_Exercise brief_: Every record, from the first to the last, is to be printed again exactly.

_Input data_:
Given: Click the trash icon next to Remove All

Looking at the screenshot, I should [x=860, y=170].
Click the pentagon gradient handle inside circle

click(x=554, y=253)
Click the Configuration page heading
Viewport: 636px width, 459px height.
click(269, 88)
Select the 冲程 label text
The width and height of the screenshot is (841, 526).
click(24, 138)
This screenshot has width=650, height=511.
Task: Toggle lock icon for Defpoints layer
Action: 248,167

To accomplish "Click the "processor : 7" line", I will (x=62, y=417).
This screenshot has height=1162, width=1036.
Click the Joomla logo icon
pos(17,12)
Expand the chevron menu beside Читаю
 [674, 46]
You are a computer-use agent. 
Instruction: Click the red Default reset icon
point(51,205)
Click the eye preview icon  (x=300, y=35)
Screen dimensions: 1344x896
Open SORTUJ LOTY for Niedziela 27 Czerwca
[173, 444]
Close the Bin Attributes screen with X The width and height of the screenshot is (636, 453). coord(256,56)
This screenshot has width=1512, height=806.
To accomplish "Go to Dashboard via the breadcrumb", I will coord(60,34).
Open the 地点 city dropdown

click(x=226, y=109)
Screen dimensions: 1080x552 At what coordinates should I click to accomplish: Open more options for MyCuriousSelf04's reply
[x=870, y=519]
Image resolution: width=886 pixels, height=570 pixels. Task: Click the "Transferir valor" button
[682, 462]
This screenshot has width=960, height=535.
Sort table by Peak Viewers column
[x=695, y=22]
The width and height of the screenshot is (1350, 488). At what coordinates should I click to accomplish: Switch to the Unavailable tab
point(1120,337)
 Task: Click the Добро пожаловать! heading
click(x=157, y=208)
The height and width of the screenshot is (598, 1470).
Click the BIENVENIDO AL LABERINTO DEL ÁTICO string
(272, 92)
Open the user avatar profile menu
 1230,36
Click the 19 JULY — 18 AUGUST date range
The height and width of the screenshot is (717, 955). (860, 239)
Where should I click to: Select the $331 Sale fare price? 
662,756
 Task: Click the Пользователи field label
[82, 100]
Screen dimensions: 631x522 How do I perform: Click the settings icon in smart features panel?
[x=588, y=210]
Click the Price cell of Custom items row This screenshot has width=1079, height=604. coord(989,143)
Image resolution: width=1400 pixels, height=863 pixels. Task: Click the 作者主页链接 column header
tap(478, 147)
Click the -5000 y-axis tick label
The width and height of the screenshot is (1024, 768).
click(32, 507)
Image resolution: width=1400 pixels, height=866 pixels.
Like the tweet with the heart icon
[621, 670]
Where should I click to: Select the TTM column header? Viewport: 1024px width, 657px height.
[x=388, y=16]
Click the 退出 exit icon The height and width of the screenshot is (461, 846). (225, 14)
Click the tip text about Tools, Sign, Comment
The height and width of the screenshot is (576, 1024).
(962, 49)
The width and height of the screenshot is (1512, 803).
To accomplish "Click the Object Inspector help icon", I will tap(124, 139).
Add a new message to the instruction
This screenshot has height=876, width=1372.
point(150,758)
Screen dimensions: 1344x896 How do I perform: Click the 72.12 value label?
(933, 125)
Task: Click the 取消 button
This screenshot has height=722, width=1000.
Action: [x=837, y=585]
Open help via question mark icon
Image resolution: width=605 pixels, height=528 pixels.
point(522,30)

_Solution below_:
Given: Click the trash icon next to Remove All

Looking at the screenshot, I should [x=860, y=170].
Click the pentagon gradient handle inside circle

click(x=554, y=253)
Click the Configuration page heading
Viewport: 636px width, 459px height.
click(269, 88)
Select the 冲程 label text
The width and height of the screenshot is (841, 526).
click(24, 138)
This screenshot has width=650, height=511.
Task: Toggle lock icon for Defpoints layer
Action: 248,167

To accomplish "Click the "processor : 7" line", I will (x=62, y=417).
This screenshot has height=1162, width=1036.
Click the Joomla logo icon
pos(17,12)
Expand the chevron menu beside Читаю
 [674, 46]
You are a computer-use agent. 
Instruction: Click the red Default reset icon
point(51,205)
Click the eye preview icon  (x=300, y=35)
Screen dimensions: 1344x896
Open SORTUJ LOTY for Niedziela 27 Czerwca
[173, 444]
Close the Bin Attributes screen with X The width and height of the screenshot is (636, 453). coord(256,56)
This screenshot has width=1512, height=806.
To accomplish "Go to Dashboard via the breadcrumb", I will coord(60,34).
Open the 地点 city dropdown

click(x=226, y=109)
Screen dimensions: 1080x552 At what coordinates should I click to accomplish: Open more options for MyCuriousSelf04's reply
[x=870, y=519]
Image resolution: width=886 pixels, height=570 pixels. Task: Click the "Transferir valor" button
[682, 462]
This screenshot has width=960, height=535.
Sort table by Peak Viewers column
[x=695, y=22]
The width and height of the screenshot is (1350, 488). At what coordinates should I click to accomplish: Switch to the Unavailable tab
point(1120,337)
 Task: Click the Добро пожаловать! heading
click(x=157, y=208)
The height and width of the screenshot is (598, 1470).
Click the BIENVENIDO AL LABERINTO DEL ÁTICO string
(272, 92)
Open the user avatar profile menu
 1230,36
Click the 19 JULY — 18 AUGUST date range
The height and width of the screenshot is (717, 955). (860, 239)
Where should I click to: Select the $331 Sale fare price? 
662,756
 Task: Click the Пользователи field label
[82, 100]
Screen dimensions: 631x522 How do I perform: Click the settings icon in smart features panel?
[x=588, y=210]
Click the Price cell of Custom items row This screenshot has width=1079, height=604. coord(989,143)
Image resolution: width=1400 pixels, height=863 pixels. Task: Click the 作者主页链接 column header
tap(478, 147)
Click the -5000 y-axis tick label
The width and height of the screenshot is (1024, 768).
click(32, 507)
Image resolution: width=1400 pixels, height=866 pixels.
Like the tweet with the heart icon
[621, 670]
Where should I click to: Select the TTM column header? Viewport: 1024px width, 657px height.
[x=388, y=16]
Click the 退出 exit icon The height and width of the screenshot is (461, 846). (225, 14)
Click the tip text about Tools, Sign, Comment
The height and width of the screenshot is (576, 1024).
(962, 49)
The width and height of the screenshot is (1512, 803).
To accomplish "Click the Object Inspector help icon", I will tap(124, 139).
Add a new message to the instruction
This screenshot has height=876, width=1372.
point(150,758)
Screen dimensions: 1344x896 How do I perform: Click the 72.12 value label?
(933, 125)
Task: Click the 取消 button
This screenshot has height=722, width=1000.
Action: [x=837, y=585]
Open help via question mark icon
Image resolution: width=605 pixels, height=528 pixels.
point(522,30)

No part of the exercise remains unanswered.